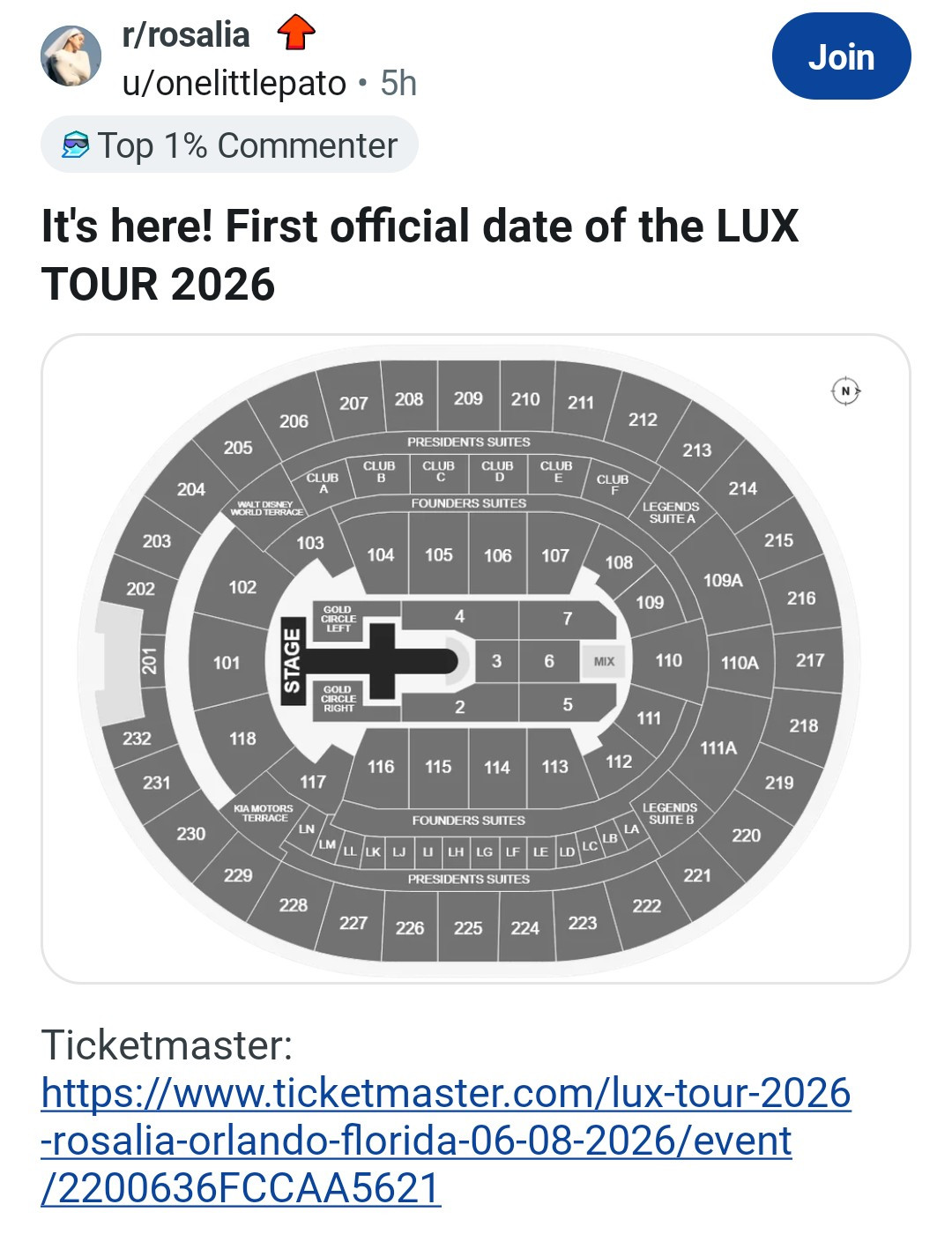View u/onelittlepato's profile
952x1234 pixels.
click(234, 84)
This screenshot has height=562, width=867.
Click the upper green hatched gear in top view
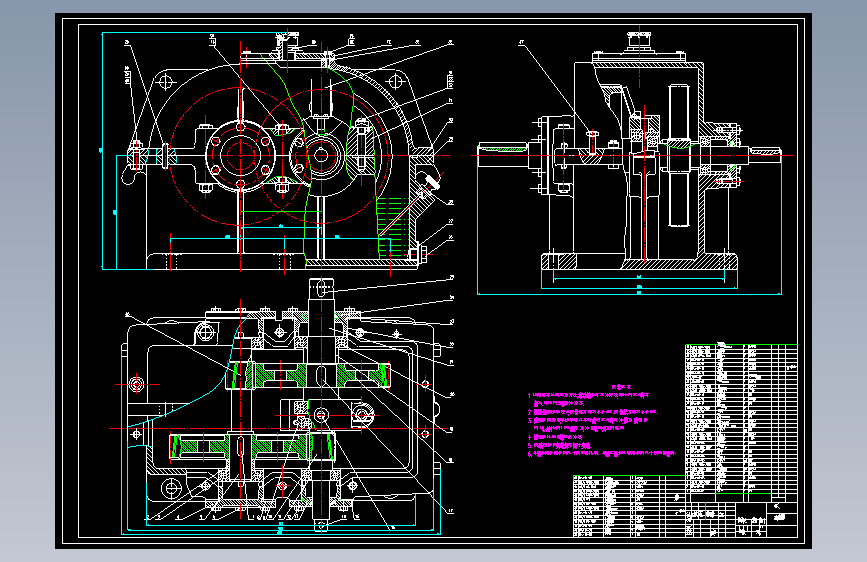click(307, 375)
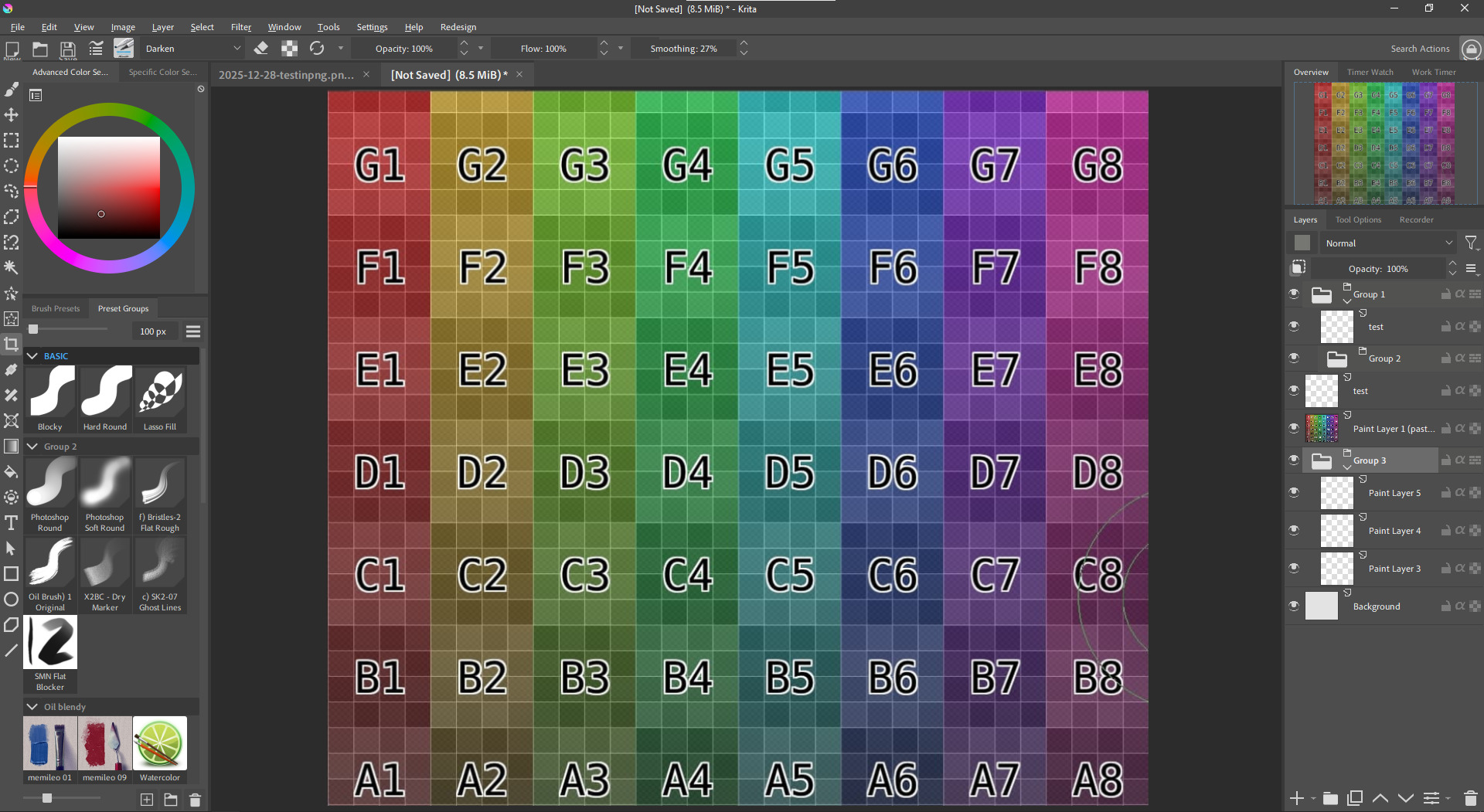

- [Problem requirements]
Please write out the lines above exactly, from the one that contains "This screenshot has height=562, width=867." through the final line, and include none of the pictures.

- [Response to the exercise]
This screenshot has height=562, width=867.
Click the upper green hatched gear in top view
click(307, 375)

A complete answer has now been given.